Task prompt - All pictures are to be dropped, and the remaining data set down exactly.
::::::::::
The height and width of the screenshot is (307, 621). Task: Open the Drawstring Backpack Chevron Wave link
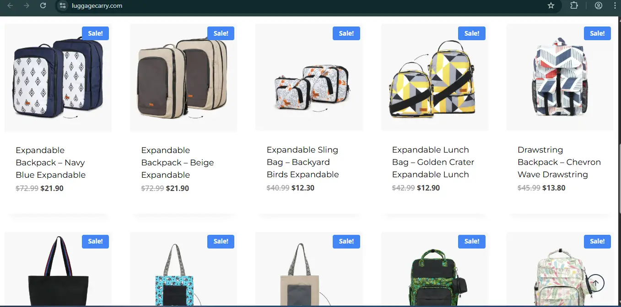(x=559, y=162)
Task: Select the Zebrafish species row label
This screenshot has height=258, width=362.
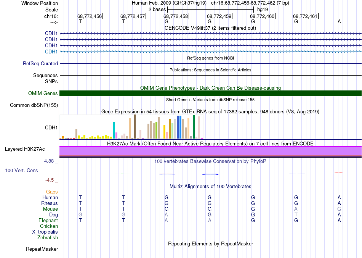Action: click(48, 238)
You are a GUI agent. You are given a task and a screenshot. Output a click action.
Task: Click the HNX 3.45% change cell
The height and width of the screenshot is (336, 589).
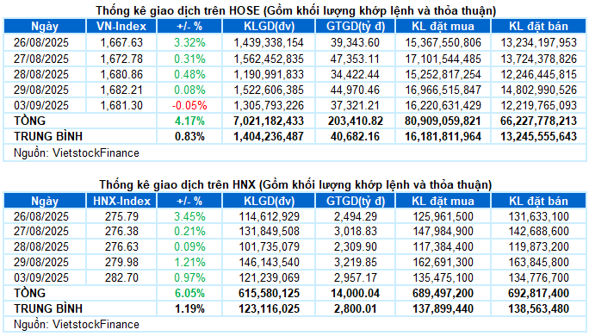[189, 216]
::::::::::
Your solution -
The height and width of the screenshot is (307, 621). Task: Open the Drawstring Backpack Chevron Wave link
(x=559, y=162)
Task: Select the Zebrafish species row label
This screenshot has height=258, width=362.
Action: click(48, 238)
You are a GUI agent. You are given a task and a screenshot. Output a click action.
Task: Click the HNX 3.45% change cell
The height and width of the screenshot is (336, 589).
[189, 216]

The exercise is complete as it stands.